(SUPPLIED DATA)

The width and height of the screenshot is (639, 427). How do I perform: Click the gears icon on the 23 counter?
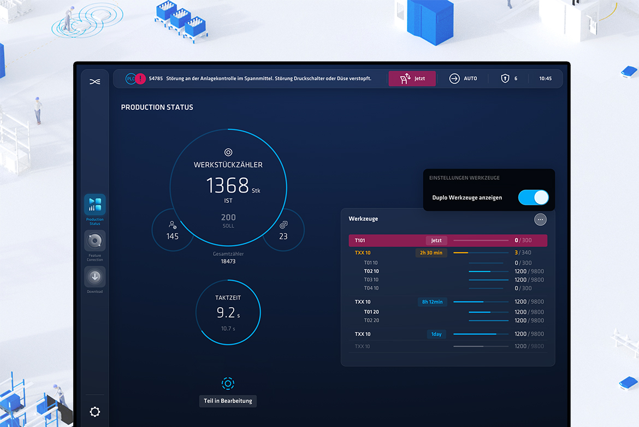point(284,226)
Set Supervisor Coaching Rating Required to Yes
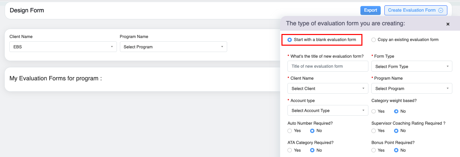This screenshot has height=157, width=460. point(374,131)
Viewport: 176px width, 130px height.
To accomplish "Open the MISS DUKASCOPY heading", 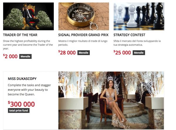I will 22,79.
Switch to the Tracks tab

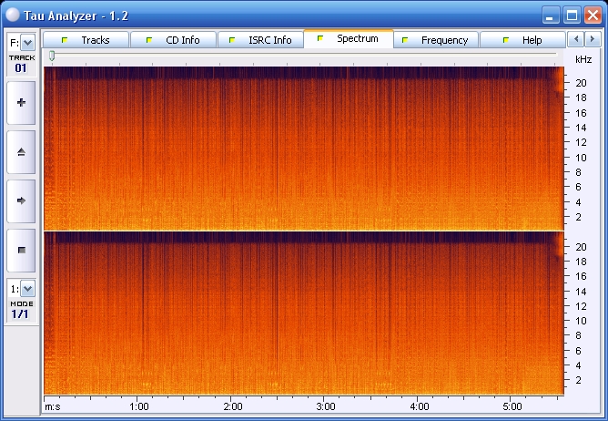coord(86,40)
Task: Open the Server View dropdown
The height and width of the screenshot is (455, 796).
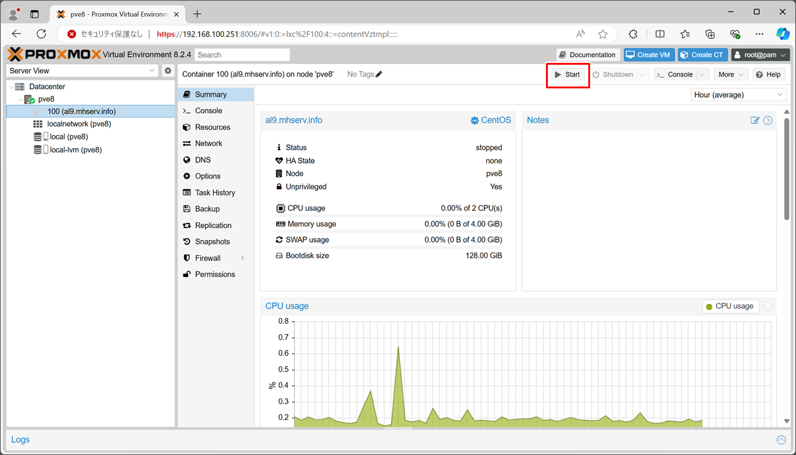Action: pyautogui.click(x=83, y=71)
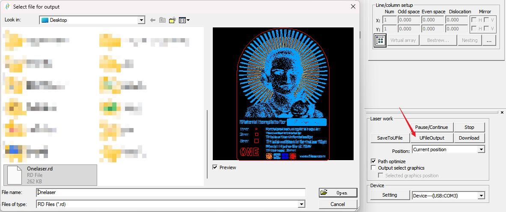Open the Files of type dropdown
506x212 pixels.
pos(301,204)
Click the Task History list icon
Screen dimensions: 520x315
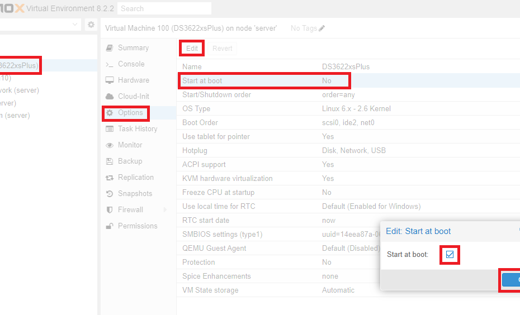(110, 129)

(End SUPPLIED DATA)
(SUPPLIED DATA)

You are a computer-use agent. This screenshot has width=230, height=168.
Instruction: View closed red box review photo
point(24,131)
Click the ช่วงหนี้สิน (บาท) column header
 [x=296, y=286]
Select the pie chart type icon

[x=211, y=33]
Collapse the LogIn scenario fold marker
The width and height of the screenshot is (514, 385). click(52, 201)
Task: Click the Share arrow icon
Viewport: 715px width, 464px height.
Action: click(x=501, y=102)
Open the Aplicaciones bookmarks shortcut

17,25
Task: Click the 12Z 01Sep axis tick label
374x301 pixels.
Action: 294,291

(End SUPPLIED DATA)
(SUPPLIED DATA)

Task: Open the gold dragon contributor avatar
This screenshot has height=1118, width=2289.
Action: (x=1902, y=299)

(End SUPPLIED DATA)

WHAT TO WORK ON:
Take the stretch of lines above from the one containing "Instruction: View closed red box review photo" through the one containing "Task: Click the Share arrow icon" and repeat it exactly, adding no other line.

OUTPUT:
Instruction: View closed red box review photo
point(24,131)
Click the ช่วงหนี้สิน (บาท) column header
 [x=296, y=286]
Select the pie chart type icon

[x=211, y=33]
Collapse the LogIn scenario fold marker
The width and height of the screenshot is (514, 385). click(52, 201)
Task: Click the Share arrow icon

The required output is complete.